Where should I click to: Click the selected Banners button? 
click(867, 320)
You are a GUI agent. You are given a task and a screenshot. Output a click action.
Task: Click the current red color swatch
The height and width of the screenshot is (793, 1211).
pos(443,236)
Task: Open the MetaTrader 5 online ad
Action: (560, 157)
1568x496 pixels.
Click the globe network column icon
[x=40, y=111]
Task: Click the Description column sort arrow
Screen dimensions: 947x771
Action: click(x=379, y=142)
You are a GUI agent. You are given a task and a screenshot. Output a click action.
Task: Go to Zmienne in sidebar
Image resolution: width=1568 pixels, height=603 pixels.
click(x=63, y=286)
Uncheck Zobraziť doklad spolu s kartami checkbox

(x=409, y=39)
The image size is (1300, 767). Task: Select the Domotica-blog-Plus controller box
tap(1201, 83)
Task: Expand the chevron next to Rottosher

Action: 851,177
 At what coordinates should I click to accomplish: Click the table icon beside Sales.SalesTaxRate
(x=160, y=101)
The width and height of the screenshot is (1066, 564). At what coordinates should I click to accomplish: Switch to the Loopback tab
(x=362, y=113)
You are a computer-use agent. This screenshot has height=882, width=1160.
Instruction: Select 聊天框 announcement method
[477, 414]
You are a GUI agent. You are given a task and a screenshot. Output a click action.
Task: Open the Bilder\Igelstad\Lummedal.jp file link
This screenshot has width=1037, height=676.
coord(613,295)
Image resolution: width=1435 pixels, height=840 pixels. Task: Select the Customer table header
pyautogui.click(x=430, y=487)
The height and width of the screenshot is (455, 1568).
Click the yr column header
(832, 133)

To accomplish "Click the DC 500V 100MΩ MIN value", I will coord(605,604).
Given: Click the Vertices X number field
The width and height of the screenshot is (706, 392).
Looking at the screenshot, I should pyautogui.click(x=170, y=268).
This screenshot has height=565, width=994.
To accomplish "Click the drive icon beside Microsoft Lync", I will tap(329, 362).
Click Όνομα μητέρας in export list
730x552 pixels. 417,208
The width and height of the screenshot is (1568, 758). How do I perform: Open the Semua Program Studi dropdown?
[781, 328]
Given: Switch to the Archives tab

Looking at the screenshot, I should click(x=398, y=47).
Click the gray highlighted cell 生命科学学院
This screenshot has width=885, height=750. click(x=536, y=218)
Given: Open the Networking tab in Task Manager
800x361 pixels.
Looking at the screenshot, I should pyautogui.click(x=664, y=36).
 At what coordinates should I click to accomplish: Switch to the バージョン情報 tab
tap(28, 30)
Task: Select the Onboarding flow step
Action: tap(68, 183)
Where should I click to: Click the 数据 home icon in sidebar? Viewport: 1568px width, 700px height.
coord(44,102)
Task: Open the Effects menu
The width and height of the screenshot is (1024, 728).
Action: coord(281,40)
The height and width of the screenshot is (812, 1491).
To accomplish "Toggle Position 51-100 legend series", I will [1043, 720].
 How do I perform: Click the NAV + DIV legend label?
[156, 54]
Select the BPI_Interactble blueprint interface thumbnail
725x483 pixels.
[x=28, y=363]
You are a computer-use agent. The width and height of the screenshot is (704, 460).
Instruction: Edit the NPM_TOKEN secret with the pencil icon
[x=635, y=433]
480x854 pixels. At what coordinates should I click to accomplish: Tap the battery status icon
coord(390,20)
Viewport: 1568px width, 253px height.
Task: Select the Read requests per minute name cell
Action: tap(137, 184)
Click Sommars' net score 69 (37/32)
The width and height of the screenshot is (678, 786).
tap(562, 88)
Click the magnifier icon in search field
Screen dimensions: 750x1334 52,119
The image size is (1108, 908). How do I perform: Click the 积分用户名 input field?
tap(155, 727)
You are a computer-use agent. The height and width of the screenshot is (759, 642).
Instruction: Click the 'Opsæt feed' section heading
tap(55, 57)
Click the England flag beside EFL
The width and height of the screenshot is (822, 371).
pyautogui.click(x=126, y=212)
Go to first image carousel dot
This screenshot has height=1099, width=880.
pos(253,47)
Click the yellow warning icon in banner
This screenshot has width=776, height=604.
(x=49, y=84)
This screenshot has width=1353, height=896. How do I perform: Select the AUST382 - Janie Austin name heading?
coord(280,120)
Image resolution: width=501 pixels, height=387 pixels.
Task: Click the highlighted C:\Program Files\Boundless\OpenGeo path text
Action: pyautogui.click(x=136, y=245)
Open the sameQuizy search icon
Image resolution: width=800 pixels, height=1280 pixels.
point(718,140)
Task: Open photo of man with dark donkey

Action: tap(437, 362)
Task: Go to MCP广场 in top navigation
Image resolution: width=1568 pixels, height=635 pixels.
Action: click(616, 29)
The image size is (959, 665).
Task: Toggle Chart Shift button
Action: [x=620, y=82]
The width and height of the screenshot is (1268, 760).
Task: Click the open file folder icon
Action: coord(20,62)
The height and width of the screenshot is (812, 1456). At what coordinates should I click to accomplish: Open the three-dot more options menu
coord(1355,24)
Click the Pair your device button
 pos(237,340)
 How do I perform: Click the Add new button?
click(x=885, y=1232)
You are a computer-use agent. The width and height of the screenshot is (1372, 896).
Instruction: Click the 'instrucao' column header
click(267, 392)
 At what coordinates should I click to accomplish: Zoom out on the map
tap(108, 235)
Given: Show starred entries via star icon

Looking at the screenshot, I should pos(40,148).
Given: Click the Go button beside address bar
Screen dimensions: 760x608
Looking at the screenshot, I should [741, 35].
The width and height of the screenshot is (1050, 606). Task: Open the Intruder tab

--

EXERCISE PROMPT: Retype the records in full, keeping every word as it is.

SOLUTION FOR THIS PROBLEM:
Where should I click to: Click the selected Banners button? 
click(867, 320)
You are a GUI agent. You are given a task and a screenshot. Output a click action.
Task: Click the current red color swatch
The height and width of the screenshot is (793, 1211).
pos(443,236)
Task: Open the MetaTrader 5 online ad
Action: (560, 157)
1568x496 pixels.
Click the globe network column icon
[x=40, y=111]
Task: Click the Description column sort arrow
Screen dimensions: 947x771
Action: click(x=379, y=142)
You are a GUI agent. You are given a task and a screenshot. Output a click action.
Task: Go to Zmienne in sidebar
Image resolution: width=1568 pixels, height=603 pixels.
click(x=63, y=286)
Uncheck Zobraziť doklad spolu s kartami checkbox

(x=409, y=39)
The image size is (1300, 767). Task: Select the Domotica-blog-Plus controller box
tap(1201, 83)
Task: Expand the chevron next to Rottosher

Action: 851,177
 At what coordinates should I click to accomplish: Click the table icon beside Sales.SalesTaxRate
(x=160, y=101)
The width and height of the screenshot is (1066, 564). At what coordinates should I click to accomplish: Switch to the Loopback tab
(x=362, y=113)
You are a computer-use agent. This screenshot has height=882, width=1160.
Instruction: Select 聊天框 announcement method
[477, 414]
You are a GUI agent. You are given a task and a screenshot. Output a click action.
Task: Open the Bilder\Igelstad\Lummedal.jp file link
This screenshot has width=1037, height=676.
coord(613,295)
Image resolution: width=1435 pixels, height=840 pixels. Task: Select the Customer table header
pyautogui.click(x=430, y=487)
The height and width of the screenshot is (455, 1568).
Click the yr column header
(832, 133)

To accomplish "Click the DC 500V 100MΩ MIN value", I will coord(605,604).
Given: Click the Vertices X number field
The width and height of the screenshot is (706, 392).
Looking at the screenshot, I should pyautogui.click(x=170, y=268).
This screenshot has height=565, width=994.
To accomplish "Click the drive icon beside Microsoft Lync", I will tap(329, 362).
Click Όνομα μητέρας in export list
730x552 pixels. 417,208
The width and height of the screenshot is (1568, 758). How do I perform: Open the Semua Program Studi dropdown?
[781, 328]
Given: Switch to the Archives tab

Looking at the screenshot, I should click(x=398, y=47).
Click the gray highlighted cell 生命科学学院
This screenshot has width=885, height=750. click(x=536, y=218)
Given: Open the Networking tab in Task Manager
800x361 pixels.
Looking at the screenshot, I should pyautogui.click(x=664, y=36).
 At what coordinates should I click to accomplish: Switch to the バージョン情報 tab
tap(28, 30)
Task: Select the Onboarding flow step
Action: tap(68, 183)
Where should I click to: Click the 数据 home icon in sidebar? Viewport: 1568px width, 700px height.
coord(44,102)
Task: Open the Effects menu
The width and height of the screenshot is (1024, 728).
Action: coord(281,40)
The height and width of the screenshot is (812, 1491).
To accomplish "Toggle Position 51-100 legend series", I will [1043, 720].
 How do I perform: Click the NAV + DIV legend label?
[156, 54]
Select the BPI_Interactble blueprint interface thumbnail
725x483 pixels.
[x=28, y=363]
You are a computer-use agent. The width and height of the screenshot is (704, 460).
Instruction: Edit the NPM_TOKEN secret with the pencil icon
[x=635, y=433]
480x854 pixels. At what coordinates should I click to accomplish: Tap the battery status icon
coord(390,20)
Viewport: 1568px width, 253px height.
Task: Select the Read requests per minute name cell
Action: tap(137, 184)
Click Sommars' net score 69 (37/32)
The width and height of the screenshot is (678, 786).
tap(562, 88)
Click the magnifier icon in search field
Screen dimensions: 750x1334 52,119
The image size is (1108, 908). How do I perform: Click the 积分用户名 input field?
tap(155, 727)
You are a computer-use agent. The height and width of the screenshot is (759, 642).
Instruction: Click the 'Opsæt feed' section heading
tap(55, 57)
Click the England flag beside EFL
The width and height of the screenshot is (822, 371).
pyautogui.click(x=126, y=212)
Go to first image carousel dot
This screenshot has height=1099, width=880.
pos(253,47)
Click the yellow warning icon in banner
This screenshot has width=776, height=604.
(x=49, y=84)
This screenshot has width=1353, height=896. How do I perform: Select the AUST382 - Janie Austin name heading?
coord(280,120)
Image resolution: width=501 pixels, height=387 pixels.
Task: Click the highlighted C:\Program Files\Boundless\OpenGeo path text
Action: pyautogui.click(x=136, y=245)
Open the sameQuizy search icon
Image resolution: width=800 pixels, height=1280 pixels.
point(718,140)
Task: Open photo of man with dark donkey

Action: tap(437, 362)
Task: Go to MCP广场 in top navigation
Image resolution: width=1568 pixels, height=635 pixels.
Action: click(616, 29)
The image size is (959, 665).
Task: Toggle Chart Shift button
Action: [x=620, y=82]
The width and height of the screenshot is (1268, 760).
Task: Click the open file folder icon
Action: coord(20,62)
The height and width of the screenshot is (812, 1456). At what coordinates should I click to accomplish: Open the three-dot more options menu
coord(1355,24)
Click the Pair your device button
 pos(237,340)
 How do I perform: Click the Add new button?
click(x=885, y=1232)
You are a computer-use agent. The width and height of the screenshot is (1372, 896).
Instruction: Click the 'instrucao' column header
click(267, 392)
 At what coordinates should I click to accomplish: Zoom out on the map
tap(108, 235)
Given: Show starred entries via star icon

Looking at the screenshot, I should pos(40,148).
Given: Click the Go button beside address bar
Screen dimensions: 760x608
Looking at the screenshot, I should [741, 35].
The width and height of the screenshot is (1050, 606). Task: Open the Intruder tab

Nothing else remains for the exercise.